_Problem a_
According to the page text, which user roles skip Mollom protection?

_Page text_
------------------------------
Following #2394453: Test Mollom on Drupal.org and #1694494: Install Mollom on Drupal.org, Mollom is now installed on Drupal.org. This issue is about trying out different configurations and selecting the best that fits our needs.

Current configuration:

  • User roles which are being affected by Mollom: email unverified and authenticated. User roles 'confirmed' and up skip Mollom protection.
  • Forms which are being protected right now:
    • User registration form
    • Forum topic comment form
    • Forum topic node form
    • Issue edit/comment form
  • Protection settings: strict. When text analysis is unsure - accept the post. When post identified as spam - retain for manual moderation.

The goal is to support #2386793: Modify user role progression on Drupal.org. We will only be trying Mollom on content creation forms, which will be available to email unverified and authenticated user roles per the new role progression.

CommentFileSizeAuthor
#34 spam1.png42.58 KBWorldFallz
#33 spam.png26.04 KBWorldFallz
Support from Acquia helps fund testing for Drupal Acquia logo

Comments

tvn’s picture

Mollom protection on Forum topic comment form was enabled for the last 4 days. It seems to be doing ok. It did catch a few spam comments. It also did mark 2 or 3 valid comments as spam, I published those and gave their author 'trusted' role so they never will face this problem again. Based on the latest spam reports in Webmasters queue it seems that most of our spam currently are actually forum nodes. I enabled Mollom protection for Forum topic node form just now and will watch it closely through the day.
------------------------------
_Dataset content_
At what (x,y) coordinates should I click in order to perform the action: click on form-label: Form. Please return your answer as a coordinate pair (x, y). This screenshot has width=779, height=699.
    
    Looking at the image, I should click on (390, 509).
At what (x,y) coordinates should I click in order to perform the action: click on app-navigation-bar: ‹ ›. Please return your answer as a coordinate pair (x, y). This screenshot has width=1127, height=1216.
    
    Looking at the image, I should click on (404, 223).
------------------------------
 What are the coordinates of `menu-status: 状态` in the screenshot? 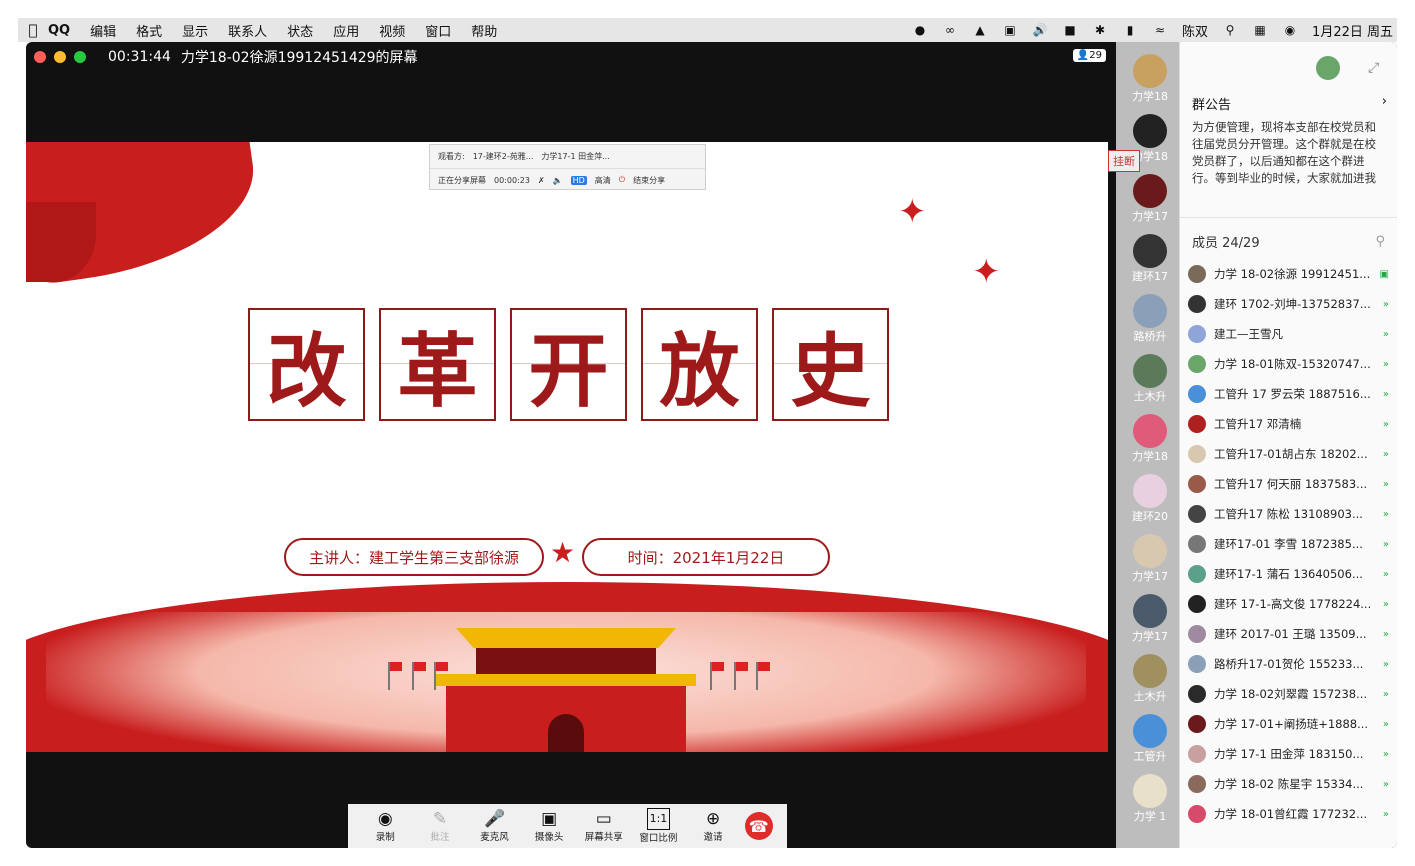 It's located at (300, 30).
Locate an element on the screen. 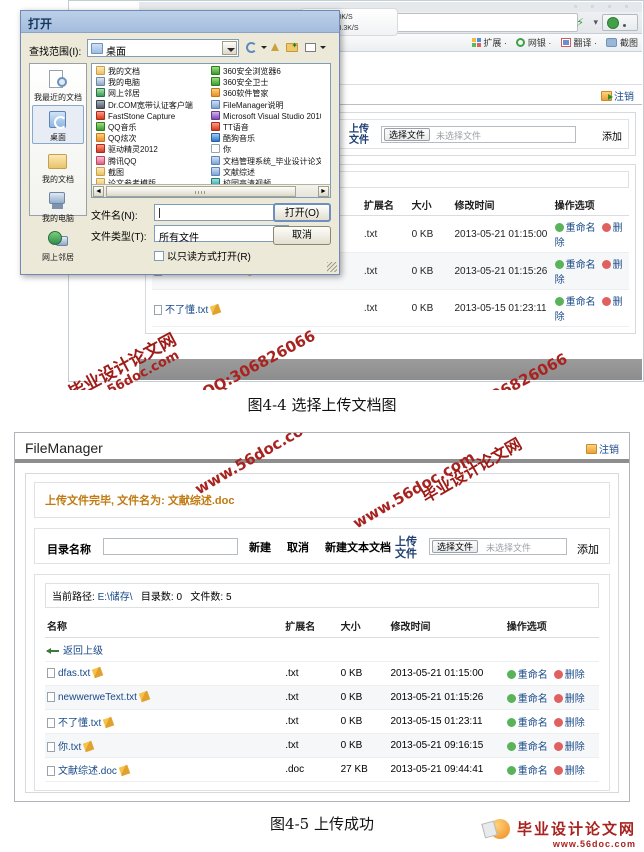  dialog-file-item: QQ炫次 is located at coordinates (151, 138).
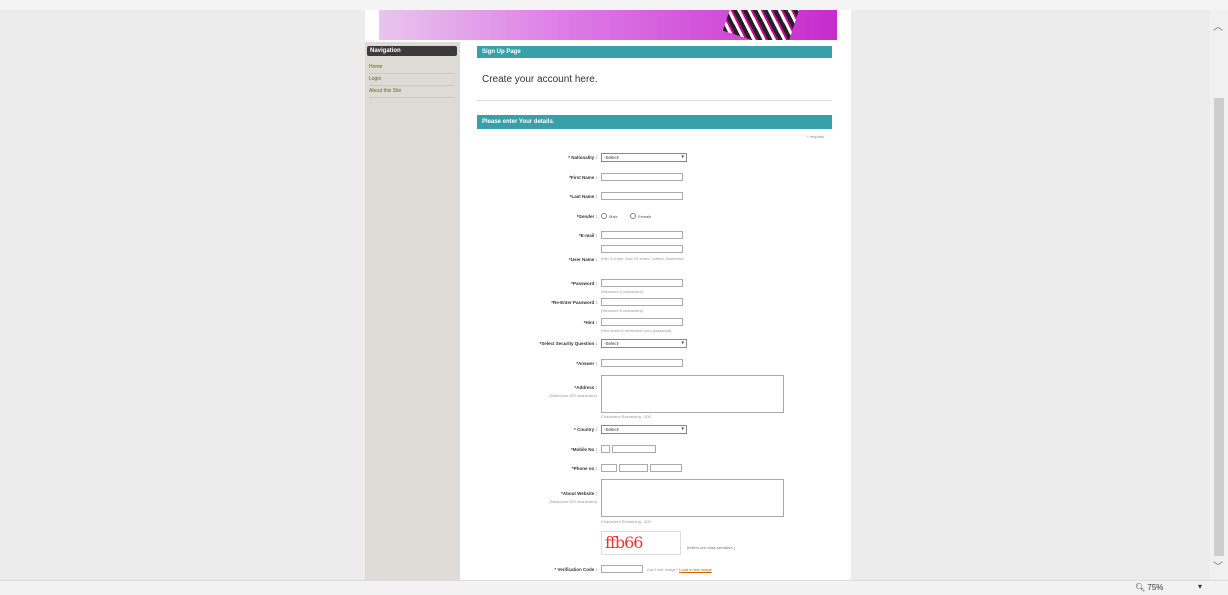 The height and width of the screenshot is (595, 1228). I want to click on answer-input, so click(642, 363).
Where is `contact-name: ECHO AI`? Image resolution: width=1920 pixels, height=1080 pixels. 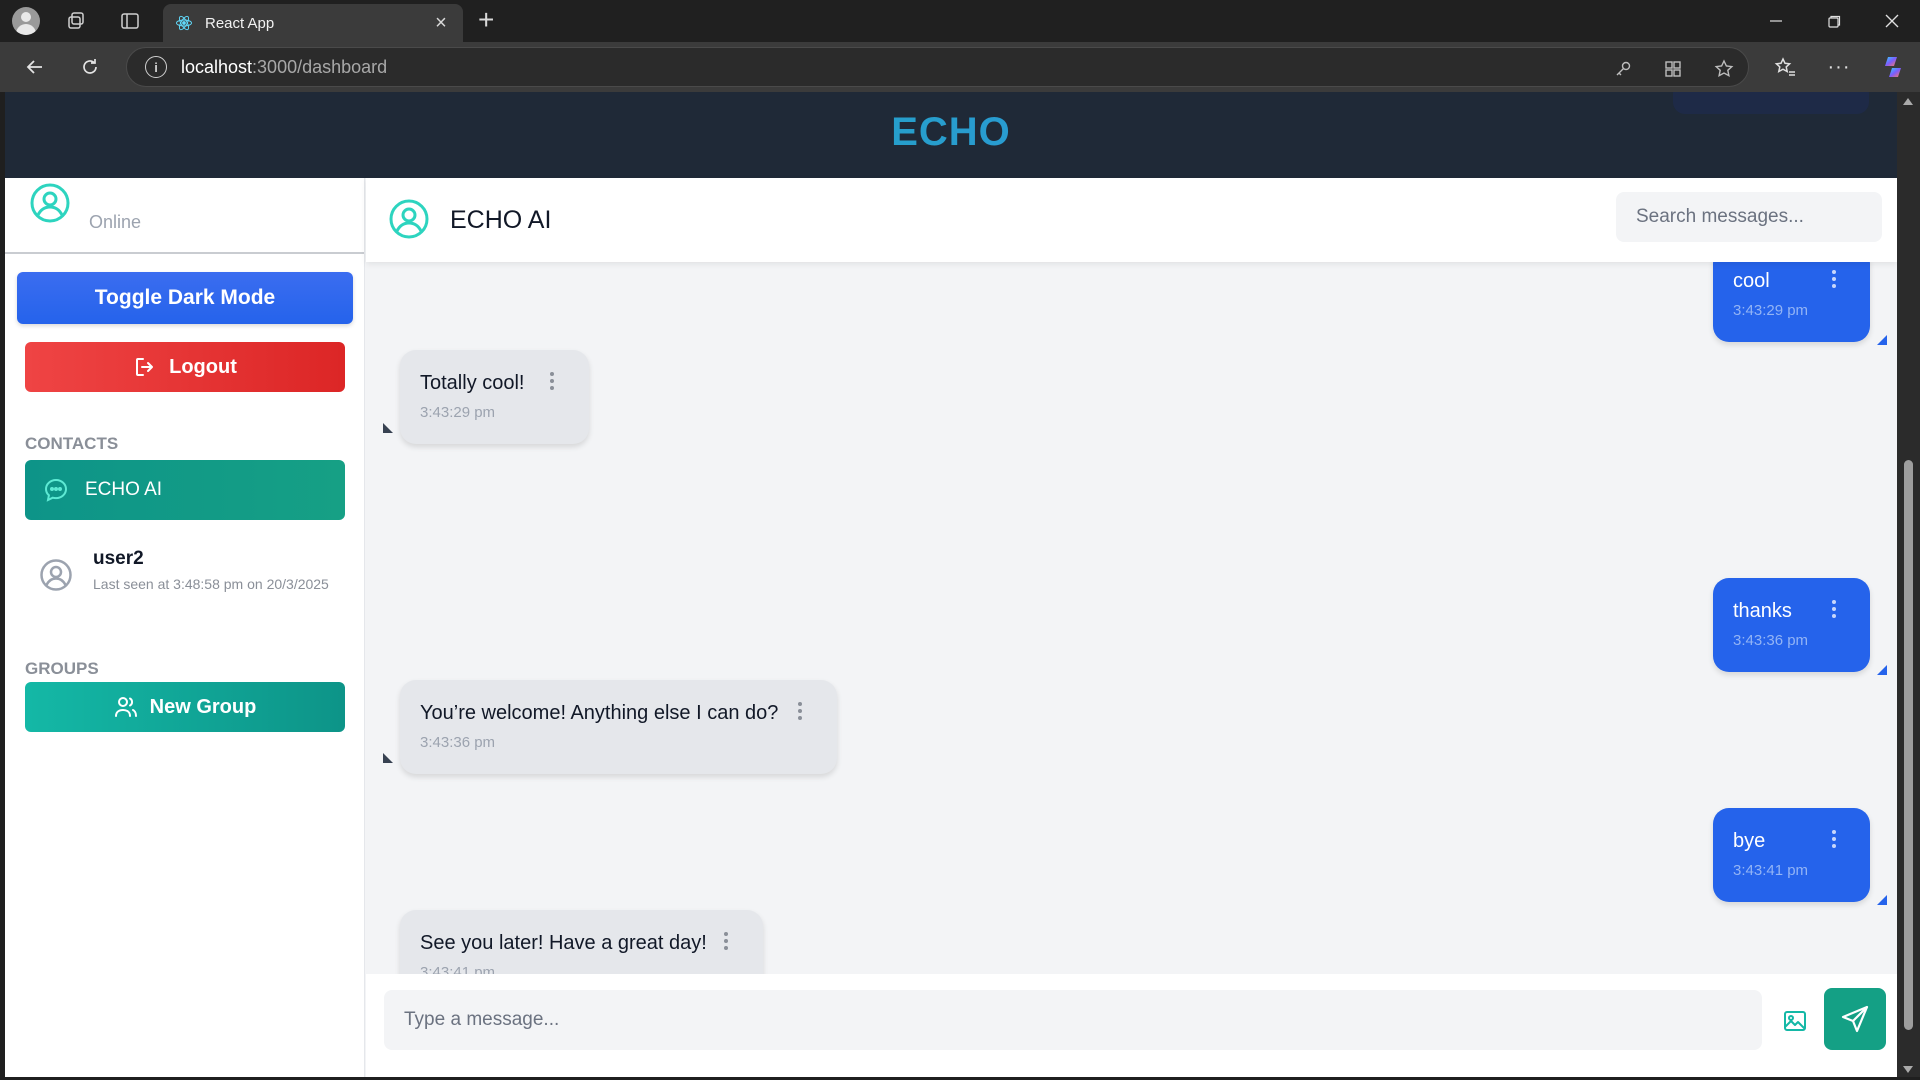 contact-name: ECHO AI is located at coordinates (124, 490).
------------------------------
_Problem b_
In the records, rewrite the lines starting with the line that contains "has width=1127, height=1216." and going on through the line that contains "Looking at the image, I should click on (404, 223).", substituting "screen capture" for "screenshot" and changing nothing else.

_Problem solution a_
User roles 'confirmed' and up skip Mollom protection.

_Problem solution b_
At what (x,y) coordinates should I click in order to perform the action: click on app-navigation-bar: ‹ ›. Please return your answer as a coordinate pair (x, y). This screen capture has width=1127, height=1216.
    
    Looking at the image, I should click on (404, 223).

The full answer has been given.